What this task involves | Where a line below holds the string "dialog", count it; then give the total without any other words.

Material to process |
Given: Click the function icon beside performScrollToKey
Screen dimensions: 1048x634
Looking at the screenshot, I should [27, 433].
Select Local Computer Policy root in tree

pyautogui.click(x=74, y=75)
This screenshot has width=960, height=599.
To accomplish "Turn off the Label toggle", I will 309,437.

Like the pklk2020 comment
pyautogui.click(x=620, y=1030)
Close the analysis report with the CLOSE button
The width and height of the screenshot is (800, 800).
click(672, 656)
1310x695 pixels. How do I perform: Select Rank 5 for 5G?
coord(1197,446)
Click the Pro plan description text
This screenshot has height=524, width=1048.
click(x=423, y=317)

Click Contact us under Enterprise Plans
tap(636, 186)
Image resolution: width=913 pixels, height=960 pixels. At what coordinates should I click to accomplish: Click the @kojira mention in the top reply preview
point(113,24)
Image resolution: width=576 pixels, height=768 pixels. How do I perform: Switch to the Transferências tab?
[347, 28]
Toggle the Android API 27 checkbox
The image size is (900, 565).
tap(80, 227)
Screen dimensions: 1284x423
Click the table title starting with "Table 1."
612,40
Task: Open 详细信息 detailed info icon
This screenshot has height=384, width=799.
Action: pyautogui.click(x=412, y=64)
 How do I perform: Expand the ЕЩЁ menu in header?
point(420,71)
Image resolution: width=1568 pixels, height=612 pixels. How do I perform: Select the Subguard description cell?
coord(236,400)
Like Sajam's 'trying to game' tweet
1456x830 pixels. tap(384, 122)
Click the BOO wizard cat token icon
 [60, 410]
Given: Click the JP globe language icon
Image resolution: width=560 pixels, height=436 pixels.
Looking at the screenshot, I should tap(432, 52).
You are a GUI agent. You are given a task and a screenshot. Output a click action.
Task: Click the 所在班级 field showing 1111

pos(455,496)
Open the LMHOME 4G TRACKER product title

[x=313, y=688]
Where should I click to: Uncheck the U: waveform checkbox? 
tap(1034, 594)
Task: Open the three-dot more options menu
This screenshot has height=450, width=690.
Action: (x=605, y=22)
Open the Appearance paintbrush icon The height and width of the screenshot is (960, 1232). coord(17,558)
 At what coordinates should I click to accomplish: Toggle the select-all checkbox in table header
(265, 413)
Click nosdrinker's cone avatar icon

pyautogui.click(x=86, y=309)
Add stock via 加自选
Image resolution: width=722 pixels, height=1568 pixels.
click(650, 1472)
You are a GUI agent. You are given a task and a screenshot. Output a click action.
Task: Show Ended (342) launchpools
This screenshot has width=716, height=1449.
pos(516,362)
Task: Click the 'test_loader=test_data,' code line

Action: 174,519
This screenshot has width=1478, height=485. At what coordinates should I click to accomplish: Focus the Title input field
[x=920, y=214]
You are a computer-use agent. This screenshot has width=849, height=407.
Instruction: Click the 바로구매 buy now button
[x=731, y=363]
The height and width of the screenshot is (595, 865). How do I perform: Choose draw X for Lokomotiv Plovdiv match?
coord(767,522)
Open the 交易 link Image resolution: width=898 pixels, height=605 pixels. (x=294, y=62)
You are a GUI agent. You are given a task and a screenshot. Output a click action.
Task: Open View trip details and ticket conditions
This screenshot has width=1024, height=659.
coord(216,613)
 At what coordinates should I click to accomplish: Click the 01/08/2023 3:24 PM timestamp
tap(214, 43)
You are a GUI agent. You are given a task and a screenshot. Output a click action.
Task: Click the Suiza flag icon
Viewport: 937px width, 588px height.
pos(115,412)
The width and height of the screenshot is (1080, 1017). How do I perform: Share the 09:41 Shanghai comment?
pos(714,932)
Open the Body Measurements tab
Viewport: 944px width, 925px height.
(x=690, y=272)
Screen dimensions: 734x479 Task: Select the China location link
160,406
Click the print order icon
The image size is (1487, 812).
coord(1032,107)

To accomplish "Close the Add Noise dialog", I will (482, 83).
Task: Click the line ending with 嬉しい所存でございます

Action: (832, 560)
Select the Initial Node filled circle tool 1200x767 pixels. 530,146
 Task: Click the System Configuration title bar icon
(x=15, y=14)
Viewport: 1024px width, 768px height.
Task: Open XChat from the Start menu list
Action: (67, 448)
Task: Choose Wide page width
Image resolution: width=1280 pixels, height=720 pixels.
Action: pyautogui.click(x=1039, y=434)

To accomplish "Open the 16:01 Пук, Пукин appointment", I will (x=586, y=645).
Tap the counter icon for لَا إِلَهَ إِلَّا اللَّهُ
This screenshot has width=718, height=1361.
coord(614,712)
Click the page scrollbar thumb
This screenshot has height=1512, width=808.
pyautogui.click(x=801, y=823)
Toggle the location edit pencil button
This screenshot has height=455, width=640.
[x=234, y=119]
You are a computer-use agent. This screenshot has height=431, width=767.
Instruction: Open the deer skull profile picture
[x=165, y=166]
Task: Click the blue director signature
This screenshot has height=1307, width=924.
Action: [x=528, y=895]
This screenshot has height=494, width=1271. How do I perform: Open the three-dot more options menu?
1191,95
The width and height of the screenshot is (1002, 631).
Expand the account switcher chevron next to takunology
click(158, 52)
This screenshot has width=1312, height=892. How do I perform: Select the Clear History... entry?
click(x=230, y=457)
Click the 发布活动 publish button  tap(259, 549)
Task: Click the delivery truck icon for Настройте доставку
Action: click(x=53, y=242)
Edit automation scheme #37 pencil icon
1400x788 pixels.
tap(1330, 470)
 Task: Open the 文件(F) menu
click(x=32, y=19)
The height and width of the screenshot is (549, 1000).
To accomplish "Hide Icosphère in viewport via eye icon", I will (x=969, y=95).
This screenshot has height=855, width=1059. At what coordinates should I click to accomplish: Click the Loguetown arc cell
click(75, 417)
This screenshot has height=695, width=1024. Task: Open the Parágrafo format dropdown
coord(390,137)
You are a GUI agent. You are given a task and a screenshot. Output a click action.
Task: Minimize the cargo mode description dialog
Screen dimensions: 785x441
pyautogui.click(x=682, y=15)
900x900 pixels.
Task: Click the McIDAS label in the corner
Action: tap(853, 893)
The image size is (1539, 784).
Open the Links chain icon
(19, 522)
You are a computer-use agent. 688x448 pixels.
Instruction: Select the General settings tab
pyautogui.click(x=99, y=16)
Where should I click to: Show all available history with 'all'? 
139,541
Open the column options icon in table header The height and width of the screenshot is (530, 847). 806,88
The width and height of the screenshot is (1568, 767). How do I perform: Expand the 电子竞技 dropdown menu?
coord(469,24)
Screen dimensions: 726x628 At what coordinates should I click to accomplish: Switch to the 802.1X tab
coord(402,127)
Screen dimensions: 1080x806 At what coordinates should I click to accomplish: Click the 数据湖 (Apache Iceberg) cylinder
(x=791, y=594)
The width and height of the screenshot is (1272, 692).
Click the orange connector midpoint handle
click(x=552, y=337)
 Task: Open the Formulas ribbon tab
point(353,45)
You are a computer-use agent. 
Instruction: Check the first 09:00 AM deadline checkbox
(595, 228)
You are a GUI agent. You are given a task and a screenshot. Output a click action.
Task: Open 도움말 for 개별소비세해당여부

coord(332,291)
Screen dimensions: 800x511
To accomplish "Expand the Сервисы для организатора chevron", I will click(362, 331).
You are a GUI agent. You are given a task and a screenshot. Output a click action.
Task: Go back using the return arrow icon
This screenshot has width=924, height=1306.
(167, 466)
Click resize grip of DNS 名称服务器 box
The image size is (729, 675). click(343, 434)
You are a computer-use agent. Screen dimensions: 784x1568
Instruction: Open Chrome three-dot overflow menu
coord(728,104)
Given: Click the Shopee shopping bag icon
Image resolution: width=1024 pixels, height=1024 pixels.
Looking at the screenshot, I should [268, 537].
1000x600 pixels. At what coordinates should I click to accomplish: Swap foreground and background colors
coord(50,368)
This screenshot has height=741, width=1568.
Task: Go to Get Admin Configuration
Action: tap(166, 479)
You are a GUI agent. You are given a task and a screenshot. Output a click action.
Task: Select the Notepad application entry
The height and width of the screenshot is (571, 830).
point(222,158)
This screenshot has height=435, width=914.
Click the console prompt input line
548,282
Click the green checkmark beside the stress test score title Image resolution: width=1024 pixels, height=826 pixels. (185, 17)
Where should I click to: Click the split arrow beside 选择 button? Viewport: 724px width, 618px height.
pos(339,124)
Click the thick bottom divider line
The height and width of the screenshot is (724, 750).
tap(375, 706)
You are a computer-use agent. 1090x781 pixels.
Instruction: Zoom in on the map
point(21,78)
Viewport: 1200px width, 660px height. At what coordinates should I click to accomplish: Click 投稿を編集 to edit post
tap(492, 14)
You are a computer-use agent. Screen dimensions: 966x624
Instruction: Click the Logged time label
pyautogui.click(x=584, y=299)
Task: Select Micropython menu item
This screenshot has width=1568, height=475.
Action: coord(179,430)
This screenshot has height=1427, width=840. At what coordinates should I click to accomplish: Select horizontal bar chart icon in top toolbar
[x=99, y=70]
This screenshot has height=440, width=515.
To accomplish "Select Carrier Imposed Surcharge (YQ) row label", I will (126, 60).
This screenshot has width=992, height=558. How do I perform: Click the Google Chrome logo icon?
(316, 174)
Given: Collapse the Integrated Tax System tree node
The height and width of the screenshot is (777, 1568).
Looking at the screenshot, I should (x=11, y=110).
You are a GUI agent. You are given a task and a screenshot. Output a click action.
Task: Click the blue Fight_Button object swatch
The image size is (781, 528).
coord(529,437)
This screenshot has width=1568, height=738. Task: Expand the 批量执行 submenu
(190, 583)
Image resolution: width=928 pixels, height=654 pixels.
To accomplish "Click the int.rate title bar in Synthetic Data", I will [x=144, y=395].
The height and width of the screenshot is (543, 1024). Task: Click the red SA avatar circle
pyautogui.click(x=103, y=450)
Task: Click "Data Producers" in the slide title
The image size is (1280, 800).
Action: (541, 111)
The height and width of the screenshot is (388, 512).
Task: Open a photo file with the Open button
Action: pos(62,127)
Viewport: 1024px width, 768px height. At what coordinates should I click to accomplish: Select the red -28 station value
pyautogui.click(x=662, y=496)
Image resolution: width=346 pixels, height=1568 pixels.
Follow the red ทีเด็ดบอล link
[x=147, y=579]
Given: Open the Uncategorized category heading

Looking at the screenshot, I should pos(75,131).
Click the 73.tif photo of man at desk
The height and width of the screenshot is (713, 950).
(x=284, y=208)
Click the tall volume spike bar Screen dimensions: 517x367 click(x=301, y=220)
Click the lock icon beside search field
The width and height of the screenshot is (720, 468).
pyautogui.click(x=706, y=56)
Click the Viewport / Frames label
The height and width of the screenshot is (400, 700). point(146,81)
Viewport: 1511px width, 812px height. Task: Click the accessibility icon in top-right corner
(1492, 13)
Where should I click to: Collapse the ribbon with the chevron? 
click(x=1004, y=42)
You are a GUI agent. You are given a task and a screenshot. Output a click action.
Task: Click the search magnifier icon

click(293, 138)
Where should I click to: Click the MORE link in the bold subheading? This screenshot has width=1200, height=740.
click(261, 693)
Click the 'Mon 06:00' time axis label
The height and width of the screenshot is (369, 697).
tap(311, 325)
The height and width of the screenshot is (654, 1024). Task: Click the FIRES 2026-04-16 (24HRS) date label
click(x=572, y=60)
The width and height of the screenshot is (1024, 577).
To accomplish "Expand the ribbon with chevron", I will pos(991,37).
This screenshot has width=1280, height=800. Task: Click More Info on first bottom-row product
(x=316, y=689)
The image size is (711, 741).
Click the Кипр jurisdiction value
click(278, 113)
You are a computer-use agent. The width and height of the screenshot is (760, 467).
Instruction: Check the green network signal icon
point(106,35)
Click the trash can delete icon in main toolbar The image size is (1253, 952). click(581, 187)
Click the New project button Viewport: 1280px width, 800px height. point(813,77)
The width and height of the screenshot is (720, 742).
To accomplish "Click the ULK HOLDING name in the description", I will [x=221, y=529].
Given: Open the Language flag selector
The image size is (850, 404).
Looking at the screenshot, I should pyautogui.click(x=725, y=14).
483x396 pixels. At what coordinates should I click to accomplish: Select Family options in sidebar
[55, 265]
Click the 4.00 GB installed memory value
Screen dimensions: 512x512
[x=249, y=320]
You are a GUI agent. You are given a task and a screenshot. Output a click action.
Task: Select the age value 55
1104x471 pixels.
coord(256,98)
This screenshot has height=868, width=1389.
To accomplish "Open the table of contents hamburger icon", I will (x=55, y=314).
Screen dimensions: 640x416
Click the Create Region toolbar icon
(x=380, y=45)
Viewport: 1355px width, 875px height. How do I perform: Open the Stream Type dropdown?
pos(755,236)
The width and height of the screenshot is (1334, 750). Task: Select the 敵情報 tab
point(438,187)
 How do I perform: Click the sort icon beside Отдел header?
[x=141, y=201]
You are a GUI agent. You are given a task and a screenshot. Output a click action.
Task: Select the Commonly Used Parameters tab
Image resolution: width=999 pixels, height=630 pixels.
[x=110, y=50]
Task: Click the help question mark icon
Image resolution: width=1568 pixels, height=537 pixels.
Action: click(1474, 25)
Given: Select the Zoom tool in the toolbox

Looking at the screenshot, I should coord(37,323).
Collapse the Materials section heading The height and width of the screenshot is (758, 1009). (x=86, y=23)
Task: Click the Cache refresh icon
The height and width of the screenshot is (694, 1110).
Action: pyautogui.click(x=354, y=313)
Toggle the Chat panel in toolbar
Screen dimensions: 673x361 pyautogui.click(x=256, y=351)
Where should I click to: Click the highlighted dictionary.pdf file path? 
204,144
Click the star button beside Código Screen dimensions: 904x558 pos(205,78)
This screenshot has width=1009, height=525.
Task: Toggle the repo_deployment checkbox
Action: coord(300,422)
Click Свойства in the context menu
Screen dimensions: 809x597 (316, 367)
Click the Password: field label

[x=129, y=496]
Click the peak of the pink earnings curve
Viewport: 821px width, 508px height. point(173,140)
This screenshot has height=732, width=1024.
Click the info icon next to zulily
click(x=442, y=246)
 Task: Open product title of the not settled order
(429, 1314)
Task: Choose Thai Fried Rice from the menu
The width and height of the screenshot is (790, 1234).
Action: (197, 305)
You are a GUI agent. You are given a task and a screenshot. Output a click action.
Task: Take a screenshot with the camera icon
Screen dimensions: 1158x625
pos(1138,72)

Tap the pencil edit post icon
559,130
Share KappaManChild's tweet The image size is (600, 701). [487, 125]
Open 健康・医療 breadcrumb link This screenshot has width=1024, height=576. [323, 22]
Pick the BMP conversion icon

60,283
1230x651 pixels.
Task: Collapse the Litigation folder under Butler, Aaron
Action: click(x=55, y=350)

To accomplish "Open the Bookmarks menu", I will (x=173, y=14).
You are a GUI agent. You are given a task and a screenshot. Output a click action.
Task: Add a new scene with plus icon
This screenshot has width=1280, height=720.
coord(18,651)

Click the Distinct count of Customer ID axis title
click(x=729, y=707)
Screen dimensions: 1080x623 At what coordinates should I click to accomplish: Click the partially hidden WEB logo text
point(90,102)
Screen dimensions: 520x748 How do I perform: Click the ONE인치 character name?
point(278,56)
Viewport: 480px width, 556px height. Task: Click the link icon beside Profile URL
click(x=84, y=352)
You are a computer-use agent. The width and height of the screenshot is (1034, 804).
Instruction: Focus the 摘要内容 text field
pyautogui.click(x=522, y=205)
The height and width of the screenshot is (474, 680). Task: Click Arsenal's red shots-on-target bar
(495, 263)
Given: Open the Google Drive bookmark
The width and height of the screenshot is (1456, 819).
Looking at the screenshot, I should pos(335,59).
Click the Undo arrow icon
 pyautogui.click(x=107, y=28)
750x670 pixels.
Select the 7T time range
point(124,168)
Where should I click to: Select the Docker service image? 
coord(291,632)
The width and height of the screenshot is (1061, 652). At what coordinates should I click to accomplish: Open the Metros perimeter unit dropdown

Exercise result | 2